The message is this: Even though I knew that everyone had only said kind things about me in those letters, it was really, really difficult for me to start reading them. Your letters helped me realize I have some issues I need to work through, and that’s probably the best birthday present I could have received.
My time since leaving Boston has been transformative. I moved abroad, got a corporate job, traveled, partied, laughed, cried, became someone new, fell apart, succeeded, failed. A year and a half out, a lot of the old struggles I faced, especially around my more severe mental health issues, feel like a distant memory. I’m more outgoing; I talk to strangers frequently, go to community events alone, get phone numbers and make friends. I make plenty of art in my free time, the idea of which used to paralyze me with the fear of failure. In a way, I’ve succeeded at most of the things I set out to do after I graduated. I’m only realizing that now. I guess I should be proud of myself?
The problem is that I’m not. I thought these things would finally make me happy, but they didn’t. In fact, while pursuing them I let something ugly consume me from the inside out. Something that stinks of fear.
I’m not sure why or how, but in these last 18 months, I have severed myself from my own internal world completely. I wake up in the morning, and I’m not sure why I get out of bed except for the fact that I “should”. I have so little insight into what I want and need on a day-to-day basis; when I look within myself and ask “what do I want?” or “what do I need?”, all that I find is a murky sludge of shame, self-loathing, and empty, momentary impulses. My head is filled with other peoples ideas, other people’s tweets, other people’s judgements. When people ask me “what do I want to do next?”, my answer changes depending on what I think the person sitting across from me wants to hear, and I’ll believe I mean it in that moment because I have no sense of self to defend. I get angry for stupid reasons, and I can’t say why. When I cry, I have no explanation. And when your letters were handed to me, I freaked out.

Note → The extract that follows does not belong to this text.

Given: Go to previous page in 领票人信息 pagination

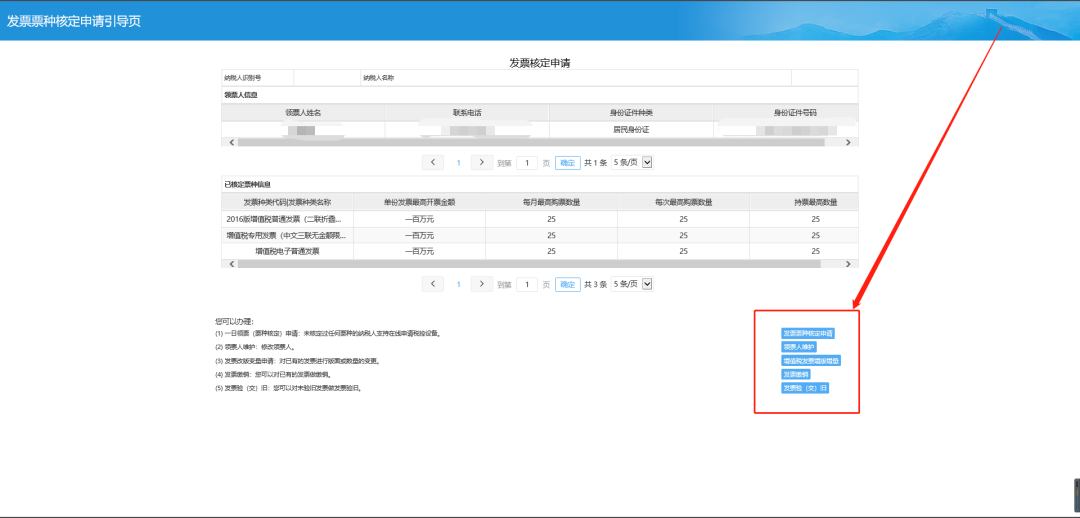Looking at the screenshot, I should (x=433, y=162).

Being known is a scary thing. I spent the first eighteen years of my life not really being known at all: I was a closeted, occasionally bullied kid with severe mental issues and few friends, none of whom stuck around for very long. I am home with my family as I write this, and every time I return I am reminded of the ways I had to contort my body, my personality, and my spirit into such specific shapes to feel loved by my community, my parents, and myself. It is painful to remember, and it rhymes with my present. It feels safe to not defend my pronouns at work, to assure those around me that I “love being a data analyst”, to tell myself and everyone else that I don’t feel starved for connection with a queer and artistic community. I worry that I can’t stomach the anxiety of defending boundaries, standing out, not being satisfied. So I don’t do any of it. I become smaller. My desires quiet because they must. And soon, you don't really know who you are, and you're scared to find out.

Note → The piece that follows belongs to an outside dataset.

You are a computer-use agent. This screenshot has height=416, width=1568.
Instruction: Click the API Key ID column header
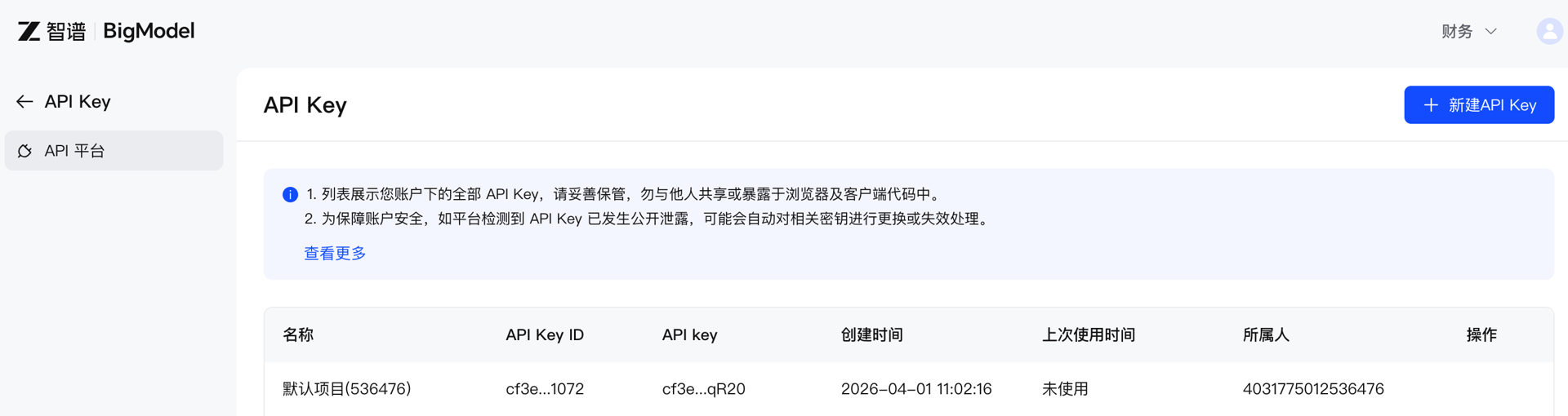click(x=545, y=334)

It has taken me until today, November 11th, when I finally finished reading the letters, to realize why I was so scared on my 24th birthday. But I understand now. When I saw who had written to me on my birthday, I knew my current state of being would not withstand the power of love. I knew I would yearn not only for my friendships with you, but for the version of me that had built them. It would thaw something frozen in me, and then I would have to face it. It made me feel so vulnerable, pushed towards the growth and change I had spent so much energy resisting. But I’m ready now. I don’t think the pursuit of authenticity will be an easy or linear one, but I’m glad I’m to be starting a period of my life where I’m at least agreeing to the journey. I’m looking forward to keeping you all up to date on how it goes, whether we catch up one a week or once a year.
Your letters were filled with so much kindness that it scares me, but it also makes me believe that if I do pursue myself, disrupt my life, let myself be known, I will be loved. I’m so sorry that it took me so much time to read them, and I’m so sorry it has taken me so long to say thank you. Your time and thoughtfulness (especially yours Matthew, for collecting all of these) deserves more recognition than that from me. The best I can do is say it now: Thank you.